Book Review: Mysteries of the Mummy Kids

Mysteries of the Mummy Kids by Kelly Milner Halls. (Grades 5-8.)

**Happy Nonfiction Monday! Be sure and check out the roundup over at Picture Book of the Day!**

When you head the word "mummy", what do you think of? For me, the first thing that comes to mind is Ancient Egypt. But did you know that the oldest mummies found were in South America, not Egypt? In Kelly Milner Halls's informative (and kind of creepy) book, I learned about mummies from all over the globe.

Some people were mummified "accidentally" on cold mountains or arid deserts that dried out the bodies. Some people were mummified on purpose and different cultures had different processes for mummifying bodies. Halls concentrates on child mummies and these children died in many different ways. Some ancient Incan children were sacrificed to the gods.
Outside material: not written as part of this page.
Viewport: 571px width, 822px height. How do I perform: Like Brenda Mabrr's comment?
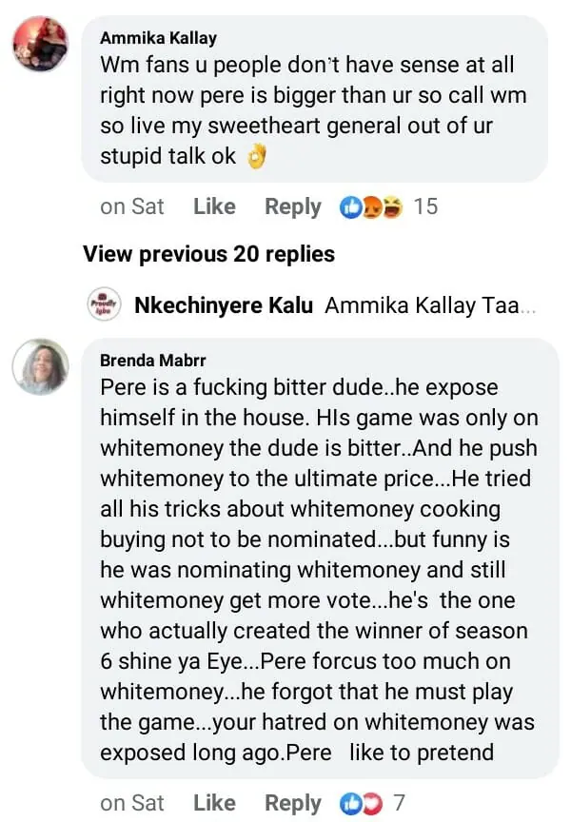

Some children may have been killed because of their physical disabilities and some children died of diseases.

The book is divided by location and describes mummies found in South America, Egypt, Europe, Asia, and North America. Each mummy has its own story and Halls describes how it was discovered, the scientific process of preserving and studying it, and what scientists have learned from the mummies. Each mummy found gives us a glimpse into ancient life (or, as in at least once case, American life in the Civil War...). Color photos accompany each mummy.

Halls includes an extensive bibliography of books, articles, websites, interviews, and more. She also includes a glossary, list for further reading, and a list of US museums that house mummies. This would be a great book for kids doing projects on mummies (especially non-Egyptian mummies) and it's high-interest enough to be recreational reading for those that favor books that are a little gross.

Although it creeped me out more than a little, I enjoyed this title (and I suspect kids will enjoy it, too). I'll definitely be checking out more of Kelly Milner Halls's work.